Precise and Scalable Points-to Analysis via Data-Driven Context Tunneling
Wed 7 Nov 2018 18:18 - 18:20 at Georgian - Poster & SRC
We present context tunneling, a new approach for performing precise and scalable context-sensitive points-to analysis. As context-sensitivity holds the key to the development of precise and scalable points-to analysis, a variety of techniques for context-sensitivity have been proposed. However, most existing approaches have a significant weakness that they blindly update the context of a method at every call-site, allowing important context elements to be overwritten by more recent, but not necessarily more important, ones. In this paper, we show that this is a key limiting factor in existing techniques, and demonstrate that remarkable increase in both precision and scalability can be gained by carefully maintaining important context elements only.

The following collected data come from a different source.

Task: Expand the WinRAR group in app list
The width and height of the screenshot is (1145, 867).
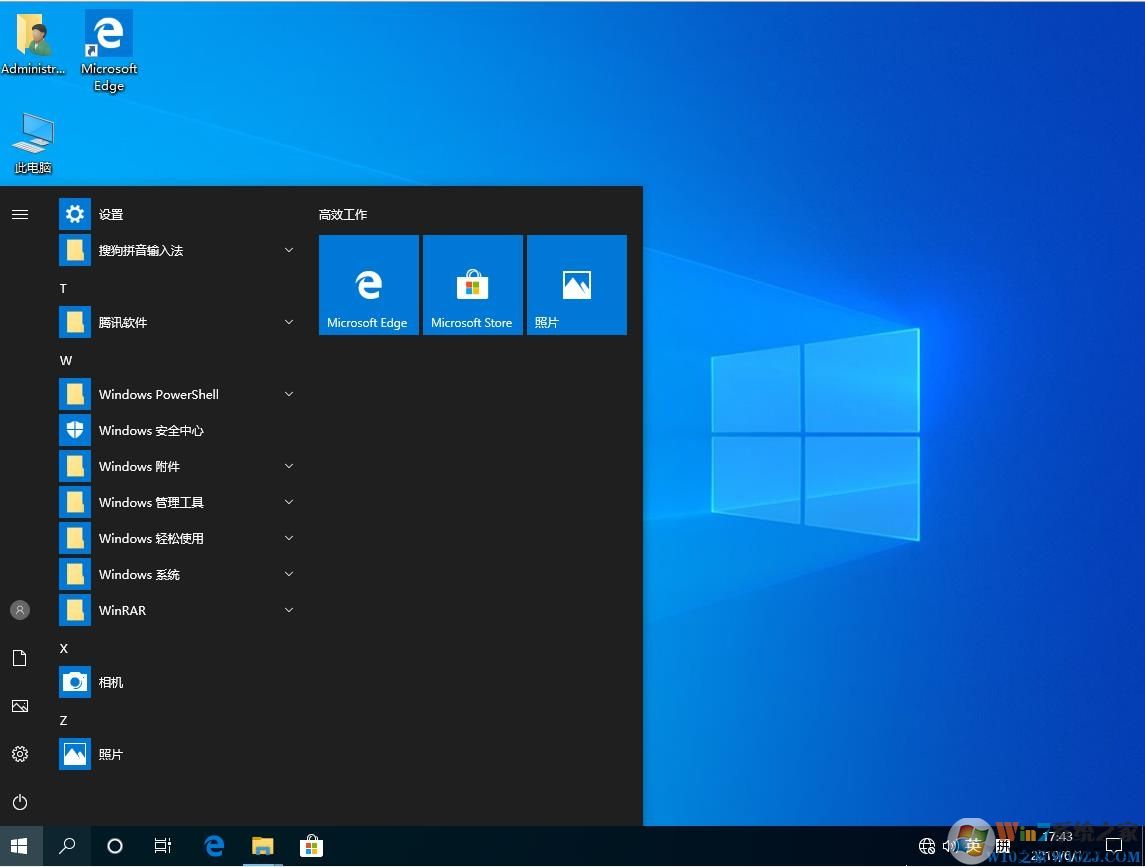Action: coord(288,610)
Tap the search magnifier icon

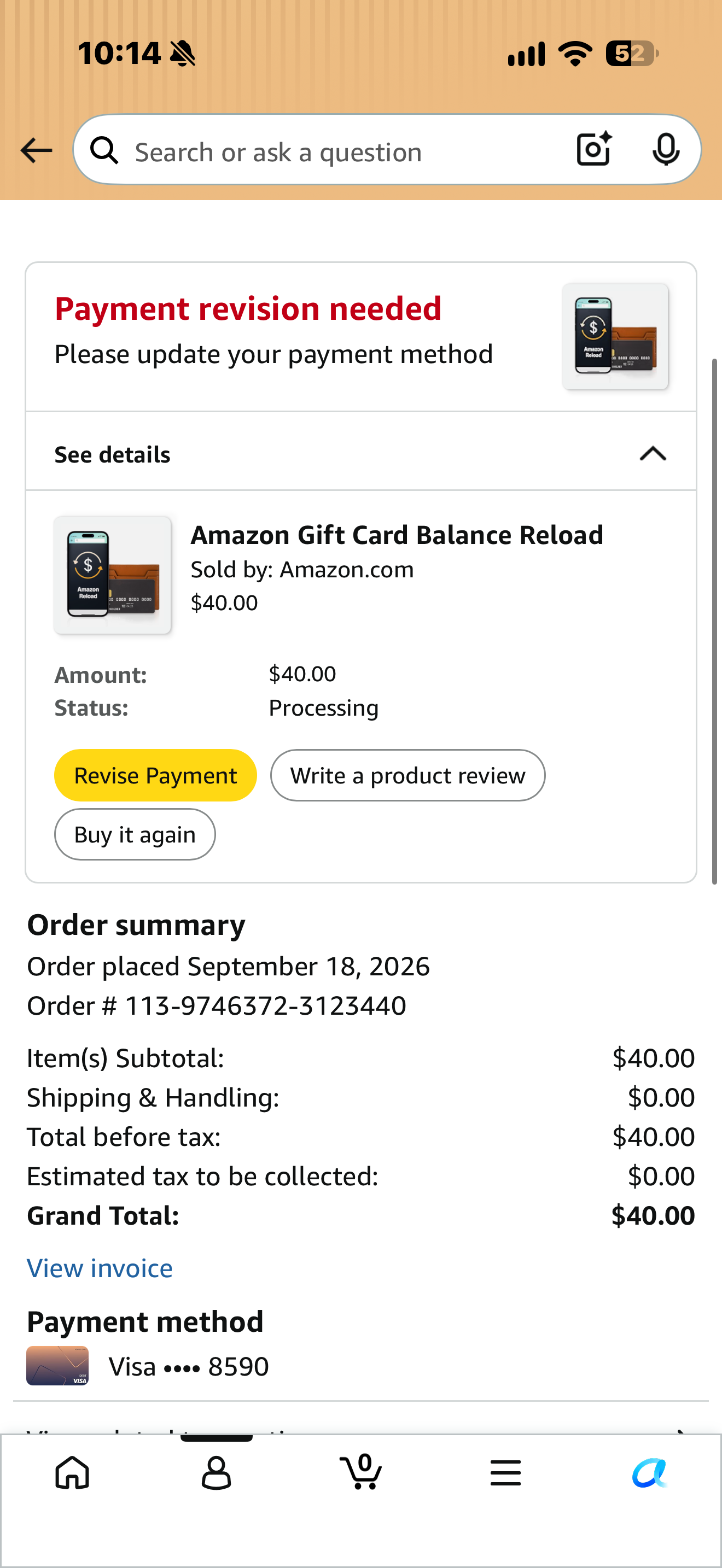pos(104,150)
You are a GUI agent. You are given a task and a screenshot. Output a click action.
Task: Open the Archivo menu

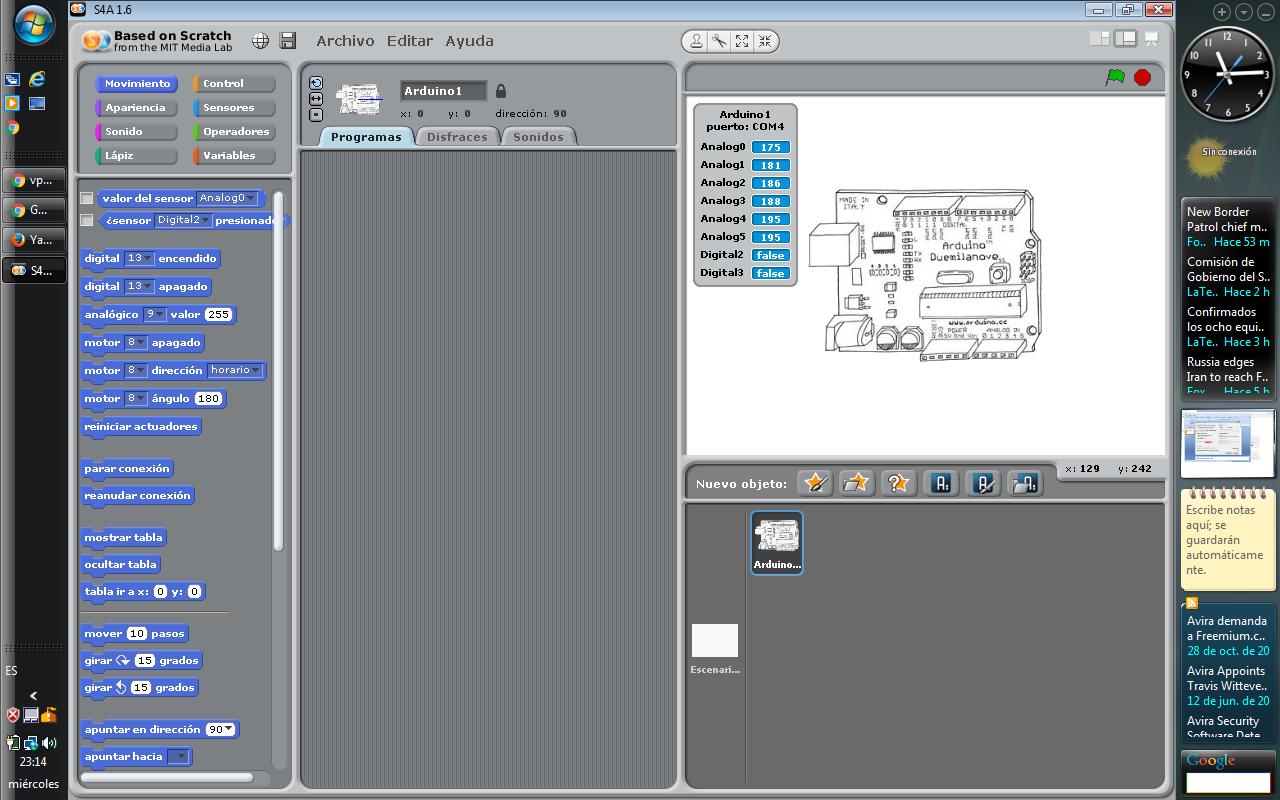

We attain context tunneling via a data-driven approach. The effectiveness of context tunneling is very sensitive to the choice of important context elements. Even worse, precision is not monotonically increasing with respect to the ordering of the choices. As a result, manually coming up with a good heuristic rule for context tunneling is extremely challenging and likely fails to maximize its potential. We address this challenge by developing a specialized data-driven algorithm, which is able to automatically search for high-quality heuristics over the non-monotonic space of context tunneling.
We implemented our approach in the Doop framework and applied it to four major flavors of context sensitivity: call-site-sensitivity, object-sensitivity, type-sensitivity, and hybrid context-sensitivity. In all cases, $1$-context-sensitive analysis with context tunneling far outperformed deeper context-sensitivity with $k=2$ in both precision and scalability.